[]
hayvancılıkta para olmaması
haberlerde olsun, youtube videolarında olsun hepsi aynı şeyi söylüyor.
ama bakıyorsun, tek yaptıkları hayvanın başının üstüne bir çatı koymak ve köyün merası varsa oraya çıkarmak.
hayvana tamamen yetecek bir yem üretimi beklemiyorum ama bütün umutları köy merası ve yem. çobanlık yapmak bile zahmetli geliyor bazılarına onun için bile adam tutmaya çalışmışlar. veteriner giderleri falan diye ağlıyorlar da zahmet edip oğlunu kızını veterinerliğe yönlendirememiş.

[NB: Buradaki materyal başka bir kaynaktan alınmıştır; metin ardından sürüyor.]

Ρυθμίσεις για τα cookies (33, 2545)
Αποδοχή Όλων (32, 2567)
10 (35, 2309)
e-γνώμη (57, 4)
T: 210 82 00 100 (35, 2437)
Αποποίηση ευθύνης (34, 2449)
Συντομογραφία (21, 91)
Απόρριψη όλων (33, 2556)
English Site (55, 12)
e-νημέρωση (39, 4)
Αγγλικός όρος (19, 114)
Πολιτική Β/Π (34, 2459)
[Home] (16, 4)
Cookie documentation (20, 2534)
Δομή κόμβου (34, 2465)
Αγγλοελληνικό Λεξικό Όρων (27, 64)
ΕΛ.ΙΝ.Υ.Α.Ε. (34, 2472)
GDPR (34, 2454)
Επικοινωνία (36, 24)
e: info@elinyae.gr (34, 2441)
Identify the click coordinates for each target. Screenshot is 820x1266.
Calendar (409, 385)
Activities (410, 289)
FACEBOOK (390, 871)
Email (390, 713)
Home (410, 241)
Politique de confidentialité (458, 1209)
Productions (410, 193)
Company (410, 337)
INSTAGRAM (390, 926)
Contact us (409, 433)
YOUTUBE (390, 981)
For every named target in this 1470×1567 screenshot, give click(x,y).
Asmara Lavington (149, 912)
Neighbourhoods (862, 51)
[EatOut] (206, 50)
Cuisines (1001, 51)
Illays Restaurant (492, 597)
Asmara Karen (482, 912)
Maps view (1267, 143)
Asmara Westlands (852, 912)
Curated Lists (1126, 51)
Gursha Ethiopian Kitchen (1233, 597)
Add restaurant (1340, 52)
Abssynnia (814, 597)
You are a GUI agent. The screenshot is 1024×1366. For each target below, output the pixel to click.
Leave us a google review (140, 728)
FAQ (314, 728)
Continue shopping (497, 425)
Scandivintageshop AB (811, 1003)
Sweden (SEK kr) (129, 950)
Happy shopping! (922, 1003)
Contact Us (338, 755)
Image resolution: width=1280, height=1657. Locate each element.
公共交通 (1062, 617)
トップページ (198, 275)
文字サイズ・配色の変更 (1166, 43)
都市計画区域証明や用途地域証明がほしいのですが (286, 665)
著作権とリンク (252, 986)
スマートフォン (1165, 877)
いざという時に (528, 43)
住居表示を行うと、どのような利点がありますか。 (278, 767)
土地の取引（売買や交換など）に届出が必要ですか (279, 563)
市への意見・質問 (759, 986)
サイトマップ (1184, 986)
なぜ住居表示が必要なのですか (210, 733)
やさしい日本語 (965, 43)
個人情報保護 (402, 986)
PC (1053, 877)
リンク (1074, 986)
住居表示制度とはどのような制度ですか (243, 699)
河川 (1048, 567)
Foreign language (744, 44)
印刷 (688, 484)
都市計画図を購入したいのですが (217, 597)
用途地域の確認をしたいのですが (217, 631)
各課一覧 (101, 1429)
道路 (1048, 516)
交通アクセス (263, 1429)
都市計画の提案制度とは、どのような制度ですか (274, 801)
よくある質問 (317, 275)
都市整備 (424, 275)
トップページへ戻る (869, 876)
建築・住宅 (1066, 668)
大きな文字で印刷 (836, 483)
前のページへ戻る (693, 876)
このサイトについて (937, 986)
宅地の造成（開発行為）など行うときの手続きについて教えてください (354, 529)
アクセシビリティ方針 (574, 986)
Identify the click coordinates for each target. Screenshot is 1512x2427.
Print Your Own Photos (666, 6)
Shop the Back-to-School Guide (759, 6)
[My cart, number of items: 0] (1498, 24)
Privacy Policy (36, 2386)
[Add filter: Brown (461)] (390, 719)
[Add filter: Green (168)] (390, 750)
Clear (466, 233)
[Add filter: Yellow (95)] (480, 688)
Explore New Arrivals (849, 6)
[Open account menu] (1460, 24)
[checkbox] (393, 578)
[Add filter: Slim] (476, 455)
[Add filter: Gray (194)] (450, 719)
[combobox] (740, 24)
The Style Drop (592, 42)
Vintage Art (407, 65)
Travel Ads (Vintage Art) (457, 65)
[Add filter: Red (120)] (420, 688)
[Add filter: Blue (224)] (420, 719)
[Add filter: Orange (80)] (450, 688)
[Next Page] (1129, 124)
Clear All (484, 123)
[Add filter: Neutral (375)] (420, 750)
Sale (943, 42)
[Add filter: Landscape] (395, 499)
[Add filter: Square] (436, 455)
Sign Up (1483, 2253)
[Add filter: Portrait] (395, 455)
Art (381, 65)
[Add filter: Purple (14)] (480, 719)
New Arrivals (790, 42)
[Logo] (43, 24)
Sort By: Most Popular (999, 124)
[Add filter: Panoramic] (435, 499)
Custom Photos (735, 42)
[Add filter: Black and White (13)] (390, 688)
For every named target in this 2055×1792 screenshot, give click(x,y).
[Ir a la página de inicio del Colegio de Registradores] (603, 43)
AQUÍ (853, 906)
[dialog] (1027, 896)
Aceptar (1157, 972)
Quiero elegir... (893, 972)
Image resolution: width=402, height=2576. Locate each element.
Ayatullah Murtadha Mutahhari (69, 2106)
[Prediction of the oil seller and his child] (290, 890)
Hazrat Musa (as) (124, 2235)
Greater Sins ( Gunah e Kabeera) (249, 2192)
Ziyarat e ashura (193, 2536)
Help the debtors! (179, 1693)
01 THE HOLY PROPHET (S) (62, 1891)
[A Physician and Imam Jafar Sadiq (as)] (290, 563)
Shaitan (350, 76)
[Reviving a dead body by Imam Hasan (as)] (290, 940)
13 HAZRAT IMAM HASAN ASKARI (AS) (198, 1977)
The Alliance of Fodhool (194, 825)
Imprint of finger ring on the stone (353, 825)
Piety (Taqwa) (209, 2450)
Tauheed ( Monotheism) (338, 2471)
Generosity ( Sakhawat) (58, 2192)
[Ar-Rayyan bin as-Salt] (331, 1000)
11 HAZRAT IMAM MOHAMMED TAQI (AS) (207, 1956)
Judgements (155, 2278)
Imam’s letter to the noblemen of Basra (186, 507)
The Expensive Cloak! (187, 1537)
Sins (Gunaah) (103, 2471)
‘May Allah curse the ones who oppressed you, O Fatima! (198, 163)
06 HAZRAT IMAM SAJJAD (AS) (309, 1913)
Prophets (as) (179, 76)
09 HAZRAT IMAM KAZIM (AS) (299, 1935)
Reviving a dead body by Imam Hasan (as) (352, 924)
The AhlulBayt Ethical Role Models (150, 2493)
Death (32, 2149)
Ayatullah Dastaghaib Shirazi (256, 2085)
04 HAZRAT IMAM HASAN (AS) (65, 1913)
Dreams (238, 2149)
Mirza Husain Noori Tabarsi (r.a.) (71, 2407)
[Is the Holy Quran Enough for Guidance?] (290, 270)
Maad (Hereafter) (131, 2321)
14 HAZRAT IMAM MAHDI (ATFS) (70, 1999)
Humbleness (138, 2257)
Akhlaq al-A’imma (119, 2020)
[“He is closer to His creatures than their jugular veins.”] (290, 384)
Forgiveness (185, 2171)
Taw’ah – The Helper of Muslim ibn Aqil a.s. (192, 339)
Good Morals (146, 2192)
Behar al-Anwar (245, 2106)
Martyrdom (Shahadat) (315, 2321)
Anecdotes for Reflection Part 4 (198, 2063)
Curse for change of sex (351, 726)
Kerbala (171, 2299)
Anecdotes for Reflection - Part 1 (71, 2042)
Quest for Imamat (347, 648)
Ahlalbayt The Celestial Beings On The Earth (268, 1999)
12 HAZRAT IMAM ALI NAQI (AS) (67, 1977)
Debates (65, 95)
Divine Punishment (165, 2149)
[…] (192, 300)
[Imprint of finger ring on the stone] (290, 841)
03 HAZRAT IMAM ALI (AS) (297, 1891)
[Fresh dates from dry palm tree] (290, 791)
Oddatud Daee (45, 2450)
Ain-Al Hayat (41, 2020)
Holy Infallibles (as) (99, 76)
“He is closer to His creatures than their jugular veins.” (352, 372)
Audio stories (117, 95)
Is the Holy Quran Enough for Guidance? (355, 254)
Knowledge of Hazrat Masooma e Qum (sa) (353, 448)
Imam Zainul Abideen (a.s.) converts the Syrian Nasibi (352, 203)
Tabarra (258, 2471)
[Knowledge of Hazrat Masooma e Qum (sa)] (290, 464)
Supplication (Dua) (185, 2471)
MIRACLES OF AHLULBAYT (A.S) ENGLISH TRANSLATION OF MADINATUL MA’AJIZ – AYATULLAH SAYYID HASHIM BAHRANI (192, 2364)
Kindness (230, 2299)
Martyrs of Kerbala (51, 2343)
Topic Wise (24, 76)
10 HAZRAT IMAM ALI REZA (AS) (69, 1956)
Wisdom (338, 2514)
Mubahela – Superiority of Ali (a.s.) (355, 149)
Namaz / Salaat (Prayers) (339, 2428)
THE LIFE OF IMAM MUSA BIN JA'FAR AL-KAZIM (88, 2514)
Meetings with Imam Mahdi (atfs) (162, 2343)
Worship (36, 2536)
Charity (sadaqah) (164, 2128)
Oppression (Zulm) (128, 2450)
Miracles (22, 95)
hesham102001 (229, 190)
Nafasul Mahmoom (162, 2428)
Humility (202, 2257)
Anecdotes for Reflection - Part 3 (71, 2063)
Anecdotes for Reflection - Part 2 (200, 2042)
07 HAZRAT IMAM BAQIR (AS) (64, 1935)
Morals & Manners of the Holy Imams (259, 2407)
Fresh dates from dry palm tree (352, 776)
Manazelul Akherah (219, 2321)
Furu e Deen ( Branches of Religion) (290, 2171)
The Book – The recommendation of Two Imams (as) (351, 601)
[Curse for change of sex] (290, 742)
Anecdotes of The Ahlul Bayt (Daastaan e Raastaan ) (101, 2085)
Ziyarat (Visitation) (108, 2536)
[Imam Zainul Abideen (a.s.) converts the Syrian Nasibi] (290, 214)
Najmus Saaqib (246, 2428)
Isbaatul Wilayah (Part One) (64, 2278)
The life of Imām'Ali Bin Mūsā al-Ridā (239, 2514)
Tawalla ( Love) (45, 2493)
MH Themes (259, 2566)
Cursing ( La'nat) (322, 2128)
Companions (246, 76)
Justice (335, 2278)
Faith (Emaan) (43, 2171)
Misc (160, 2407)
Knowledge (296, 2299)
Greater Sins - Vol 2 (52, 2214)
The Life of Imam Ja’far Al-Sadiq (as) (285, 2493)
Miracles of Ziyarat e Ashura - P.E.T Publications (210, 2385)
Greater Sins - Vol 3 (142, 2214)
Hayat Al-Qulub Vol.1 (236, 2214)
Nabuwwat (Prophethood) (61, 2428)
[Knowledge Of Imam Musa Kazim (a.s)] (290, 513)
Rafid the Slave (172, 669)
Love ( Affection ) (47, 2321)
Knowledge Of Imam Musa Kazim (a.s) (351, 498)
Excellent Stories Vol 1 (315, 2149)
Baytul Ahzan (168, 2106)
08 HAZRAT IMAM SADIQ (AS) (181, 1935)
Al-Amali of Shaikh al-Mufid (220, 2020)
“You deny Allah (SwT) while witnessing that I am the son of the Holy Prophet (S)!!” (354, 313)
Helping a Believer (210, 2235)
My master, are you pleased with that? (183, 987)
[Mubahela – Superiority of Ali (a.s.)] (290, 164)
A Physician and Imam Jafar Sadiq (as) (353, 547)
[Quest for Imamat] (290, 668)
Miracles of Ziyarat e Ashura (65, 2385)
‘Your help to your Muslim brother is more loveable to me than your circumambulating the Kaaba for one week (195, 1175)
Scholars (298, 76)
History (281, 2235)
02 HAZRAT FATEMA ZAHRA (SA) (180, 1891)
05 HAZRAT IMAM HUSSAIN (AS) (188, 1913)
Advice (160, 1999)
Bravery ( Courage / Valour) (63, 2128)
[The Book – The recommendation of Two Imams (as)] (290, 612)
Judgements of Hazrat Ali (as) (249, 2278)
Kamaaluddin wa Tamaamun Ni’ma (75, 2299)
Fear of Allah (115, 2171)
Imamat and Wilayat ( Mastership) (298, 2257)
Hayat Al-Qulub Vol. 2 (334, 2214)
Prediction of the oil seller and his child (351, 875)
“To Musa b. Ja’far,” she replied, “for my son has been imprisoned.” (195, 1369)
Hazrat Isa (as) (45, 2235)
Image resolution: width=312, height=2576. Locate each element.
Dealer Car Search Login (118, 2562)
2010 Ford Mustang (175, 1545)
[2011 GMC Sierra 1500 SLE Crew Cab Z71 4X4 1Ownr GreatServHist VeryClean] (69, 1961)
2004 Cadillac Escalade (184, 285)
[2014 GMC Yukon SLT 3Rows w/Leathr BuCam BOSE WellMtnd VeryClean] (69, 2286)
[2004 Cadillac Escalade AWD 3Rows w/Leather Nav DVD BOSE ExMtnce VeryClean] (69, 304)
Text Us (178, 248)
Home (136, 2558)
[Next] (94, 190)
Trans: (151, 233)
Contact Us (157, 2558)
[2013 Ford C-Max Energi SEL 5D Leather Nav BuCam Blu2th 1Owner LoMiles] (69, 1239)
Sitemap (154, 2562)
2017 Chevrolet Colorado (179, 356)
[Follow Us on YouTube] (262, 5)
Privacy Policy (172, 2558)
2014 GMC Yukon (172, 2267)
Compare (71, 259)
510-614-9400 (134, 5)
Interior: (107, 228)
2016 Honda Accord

yani bu kadar girdi maliyeti varken sadece koyunun ineğin başının üstüne bir çatı koydu diye ne kadar bir kâr etmeyi bekliyorlar ki?
ama bakıyorsun, tek yaptıkları hayvanın başının üstüne bir çatı koymak ve köyün merası varsa oraya çıkarmak.
hayvana tamamen yetecek bir yem üretimi beklemiyorum ama bütün umutları köy merası ve yem. çobanlık yapmak bile zahmetli geliyor bazılarına onun için bile adam tutmaya çalışmışlar. veteriner giderleri falan diye ağlıyorlar da zahmet edip oğlunu kızını veterinerliğe yönlendirememiş.
yani bu kadar girdi maliyeti varken sadece koyunun ineğin başının üstüne bir çatı koydu diye ne kadar bir kâr etmeyi bekliyorlar ki?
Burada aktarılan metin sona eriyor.